◆ REQUEST
Write out the rows from the beginning through the line containing "pyautogui.click(x=100, y=219)", including that line, and leave the pictures out of your answer.

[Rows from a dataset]
========================================================================

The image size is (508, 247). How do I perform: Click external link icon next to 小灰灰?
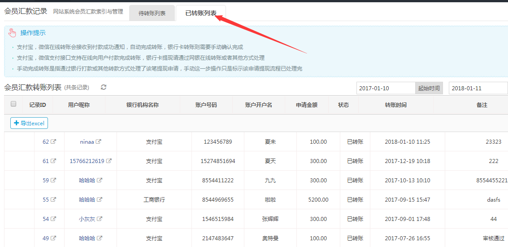pyautogui.click(x=100, y=219)
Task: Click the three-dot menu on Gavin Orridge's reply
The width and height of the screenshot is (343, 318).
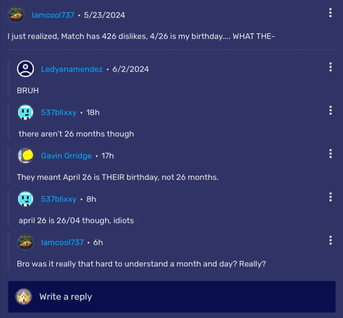Action: [330, 154]
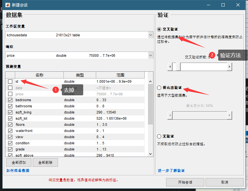This screenshot has height=191, width=248.
Task: Click the 全部添加 button
Action: [x=18, y=162]
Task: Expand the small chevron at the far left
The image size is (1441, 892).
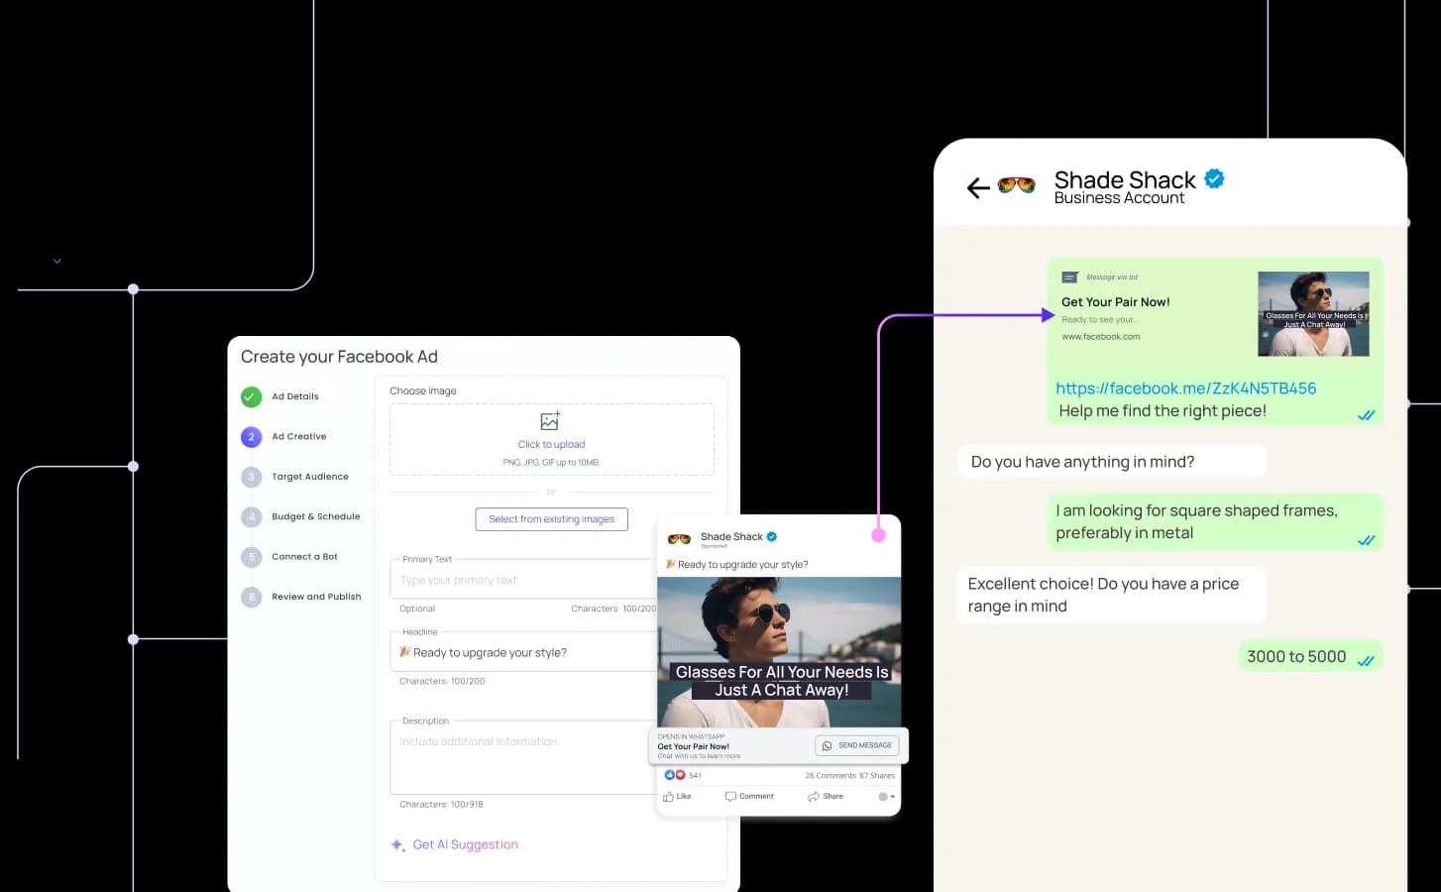Action: click(57, 262)
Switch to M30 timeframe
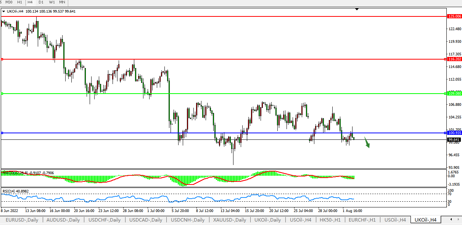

========================================================================

◆ ANSWER TO THE TASK
The image size is (508, 247). How do I perform: Click external link icon next to 小灰灰?
pyautogui.click(x=100, y=219)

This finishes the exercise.